Rice farmers in California and Mississippi Valley states sued Bayer CropScience after unapproved genetically modified (GM) rice was found in bins of long grain commercial rice in Arkansas and Missouri. The farmers are losing money because Japan banned imports of long grain rice and the European Union required long grain to be certified free from the GM strain. Criticism has been growing “over the federal government’s efforts to control experimental crops. … An Office of the Inspector General audit … found numerous holes in oversight efforts. … It said the [federal inspection] service lacks ‘basic information about the field test sites it approves and is responsible for monitoring’… The audit concluded that even though the inspection service was supposed to inspect experimental fields, it was not even requiring companies to provide site location information.”

* The following was gleaned from a much longer article: “Feeding the World, One Small Farm at a Time” which appeared in the Summer 2006 issue of The Community Farm (The Community Farm, 3480 Potter Road, Bear Lake MI 49614):

“The Green Revolution, the ‘efficiency’ of large farms and, more recently, genetic engineering have been promoted as solutions to world hunger. … Organic agriculture has been criticized as far less efficient than conventional agriculture, and unequal to the task of producing ample food for a growing population. But is this true?” Research conducted by UC Davis and Rodale Institute “found comparable corn and soybean yields under organic and conventional management.” But under organic systems, soil fertility increased while it decreased under conventional practices. Peter Rosset points out that “even though experts have … predicted the demise of the small family farm … family farmers persist in the U.S. and continue to numerically predominate. … Rosset argues that small farms are ‘more productive, more efficient, and contribute more economic development than large farms.’… John Ikerd, agricultural economist at the University of Missouri Columbia believes that most large, commercial farms today are too big to survive. ‘As a farm expands beyond the natural productivity capacity of its ecological and social niche, it must turn to extraction and exploitation as a means of maintaining its output.’… It is often possible to obtain the highest yield of a single crop by planting it alone on a field—in a monoculture. But this farm may produce nothing else of use to the farmer. Small farmers, by contrast, are much more likely to plant a variety of crops. Though the yield per unit area of one crop—corn, for example—may be lower on a small farm, the total output per unit area, composed of multiple crops and/or animal products can be far higher. In fact, Rosset’s examination of the relationship between farm size and total output in 15 Third World countries suggests that small farms are 2 to 10 times more productive than larger ones. Similar relationships are evident in the U.S.”

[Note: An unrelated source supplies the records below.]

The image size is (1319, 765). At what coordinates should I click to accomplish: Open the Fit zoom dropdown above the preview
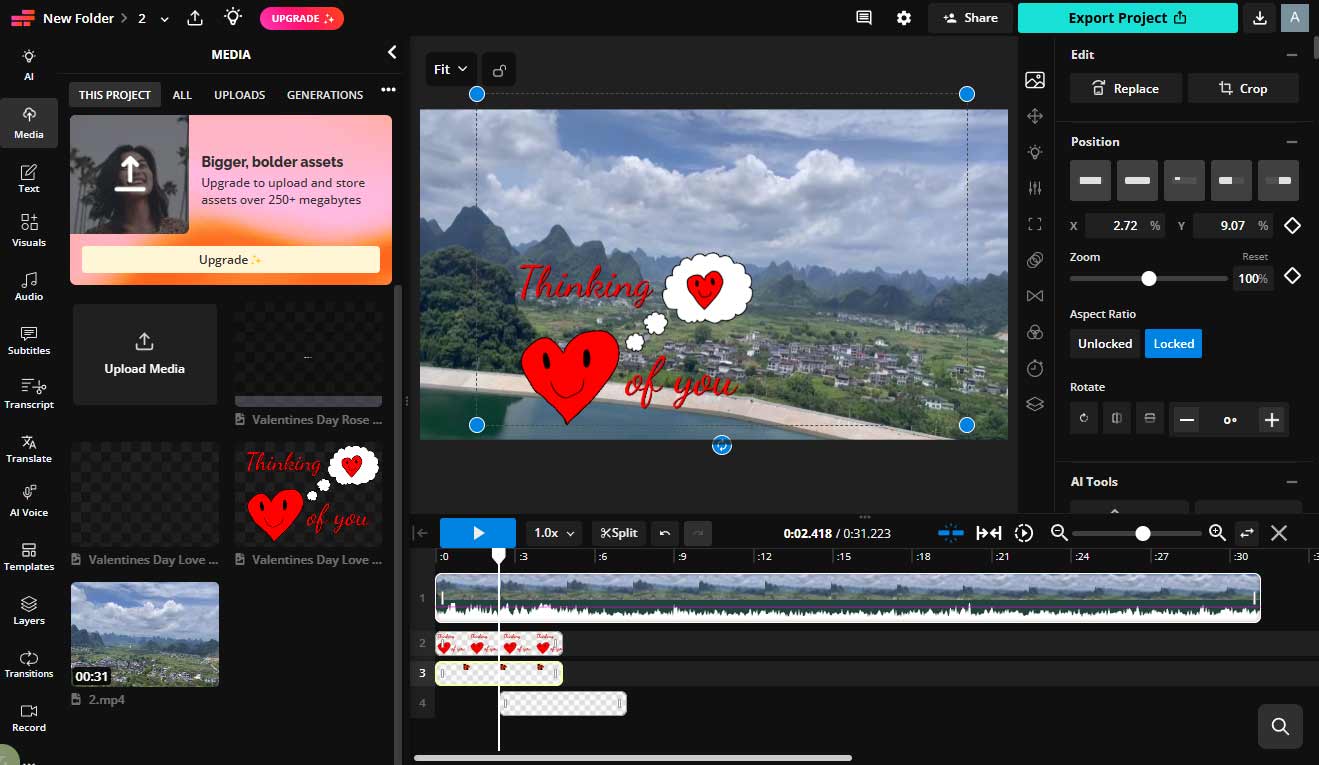coord(450,69)
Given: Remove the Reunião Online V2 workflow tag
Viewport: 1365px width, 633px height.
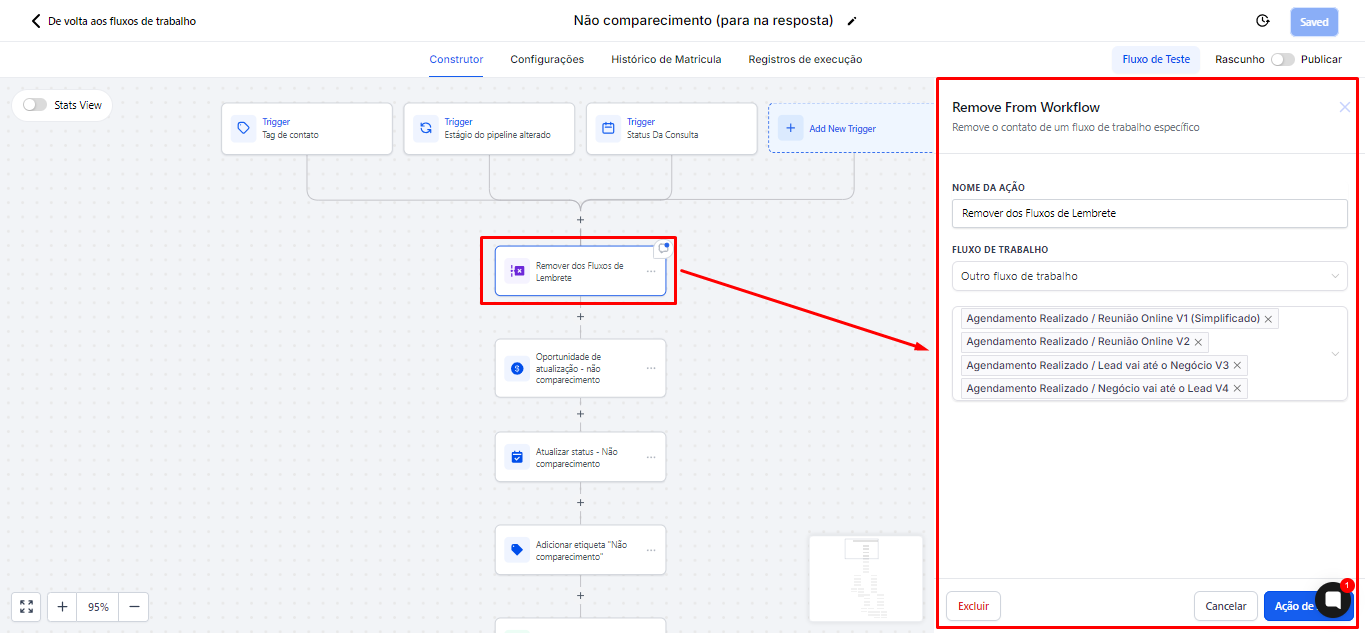Looking at the screenshot, I should click(x=1198, y=342).
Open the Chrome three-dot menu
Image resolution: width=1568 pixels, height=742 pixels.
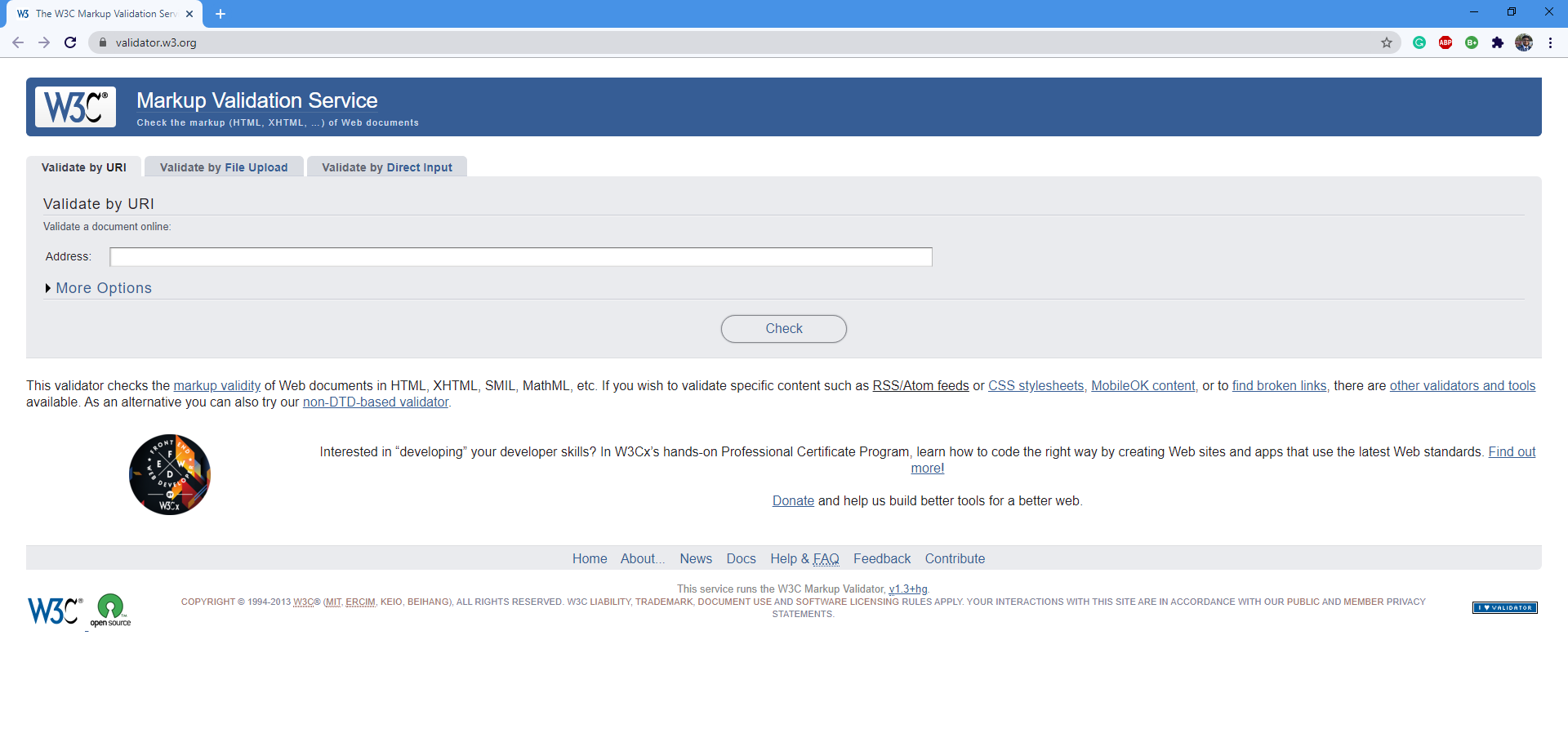[1551, 42]
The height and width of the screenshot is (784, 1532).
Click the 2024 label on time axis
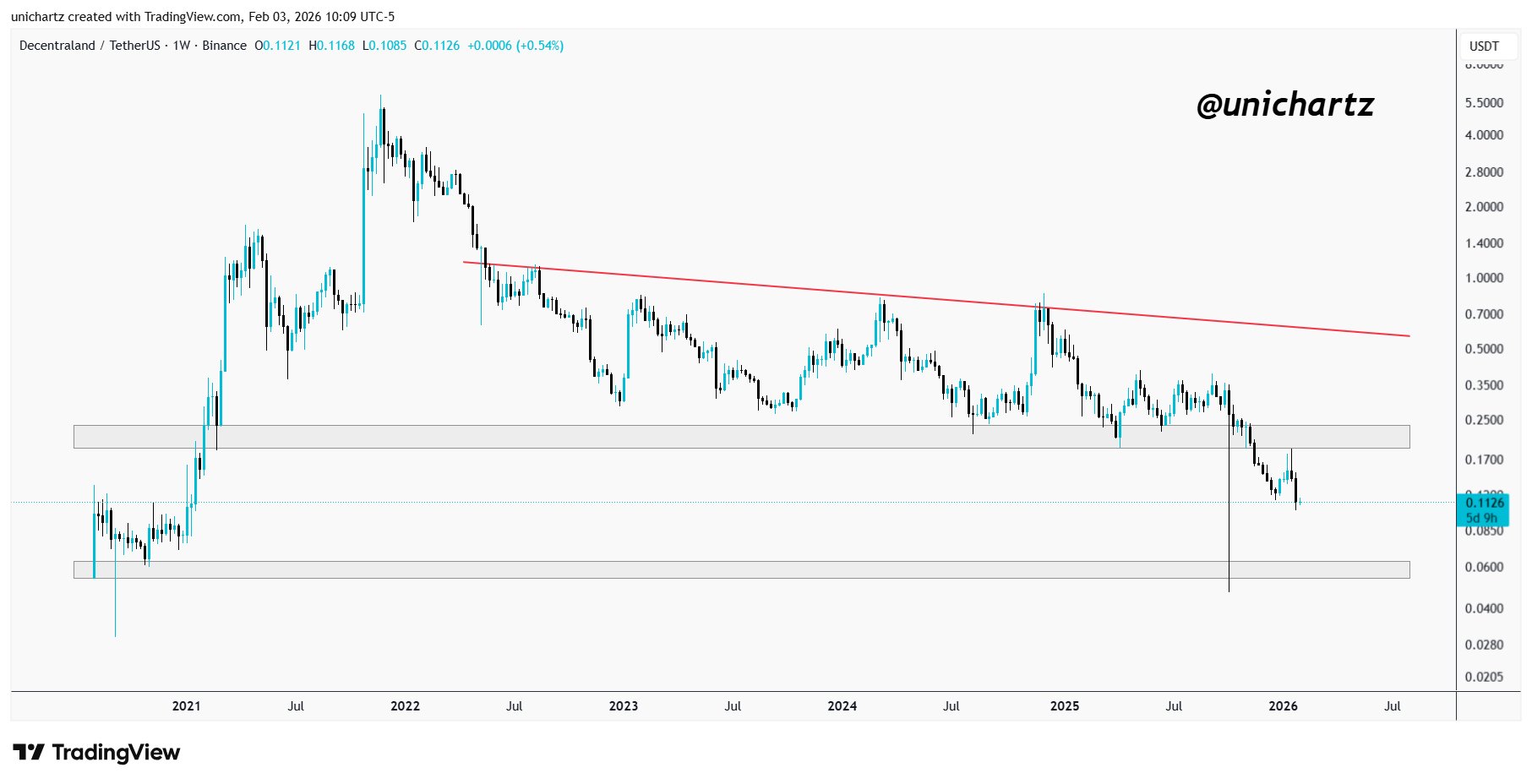[x=842, y=706]
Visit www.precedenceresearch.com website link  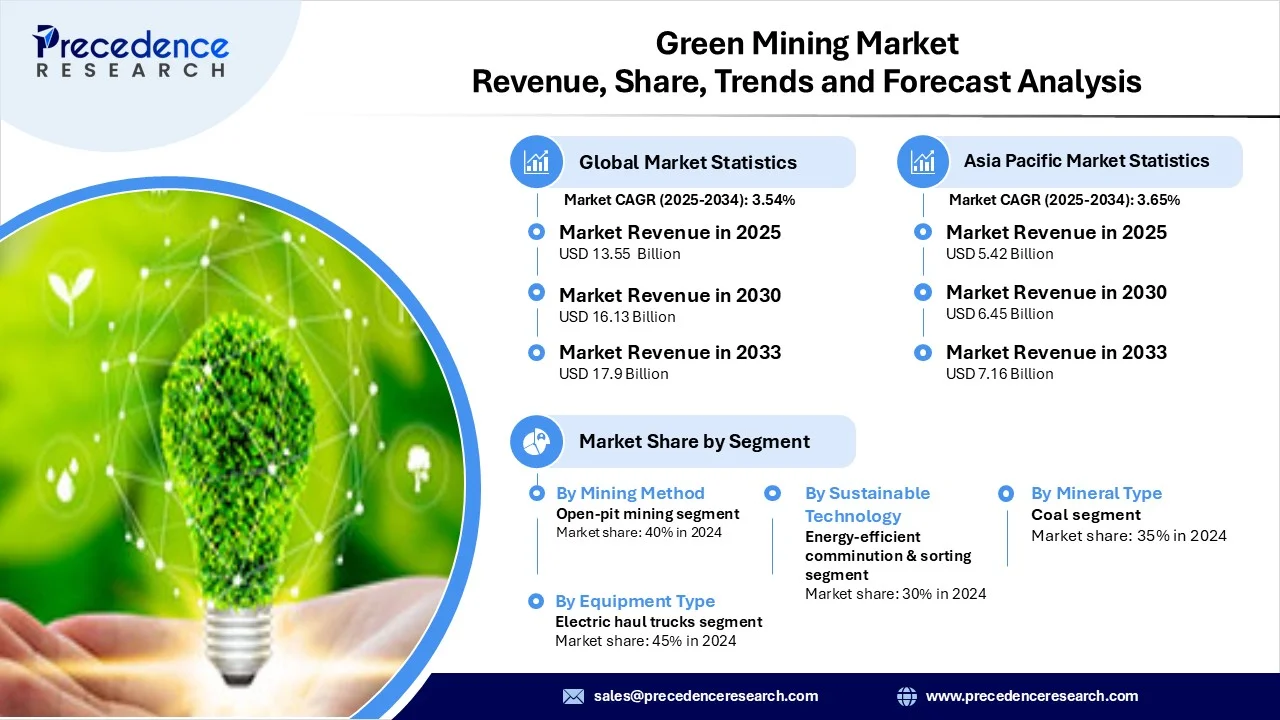click(1031, 696)

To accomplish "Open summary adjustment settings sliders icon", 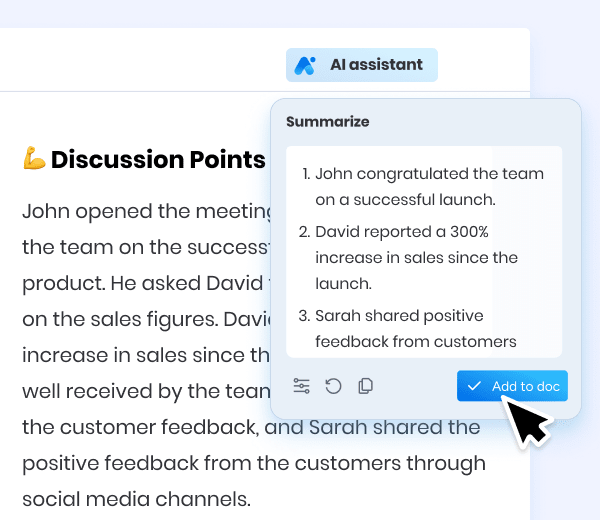I will 301,386.
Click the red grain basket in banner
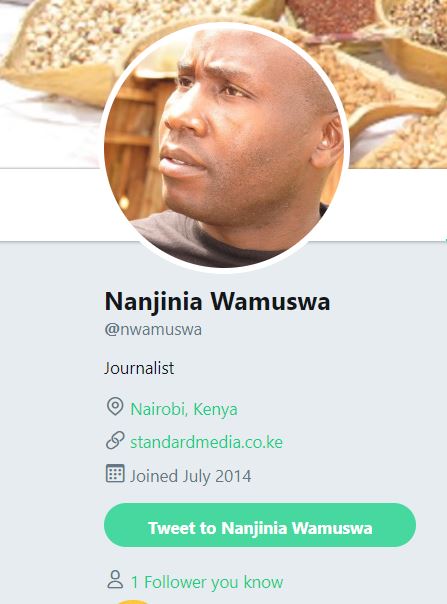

* This is taken from “India Digs Deeper, but Wells Are Drying Up” by Ruth Fremson in the September 30, 2006, issue of the New York Times:

“Bhanwar Lal Yadav, once a cultivator of cucumber and wheat, has all but given up growing food. No more suffering through drought and the scourge of antelope that would destroy what little would survive on his fields. Today he has reinvented himself as a vendor of what counts here as the most precious of commodities: the water under his land. Each year he bores ever deeper. His well now reaches 130 feet down. Four times a day he starts up his electric pumps. The water that gurgles up, he sells to the local government—13,000 gallons a day. What is left, he sells to thirsty neighbors. He reaps handsomely, and he plans to continue for as long as it lasts. ‘However long it runs, it runs,’ he said. ‘We know we will all be ultimately doomed.’ Mr. Yadav’s words could well prove prophetic for his country. Efforts like his—multiplied by some 19 million wells, nationwide—have helped India deplete its groundwater at an alarming pace over the last few decades. The country is running through its groundwater so fast that scarcity could threaten whole regions like this one, drive people off the land and ultimately stunt the country’s ability to farm and feed its people.”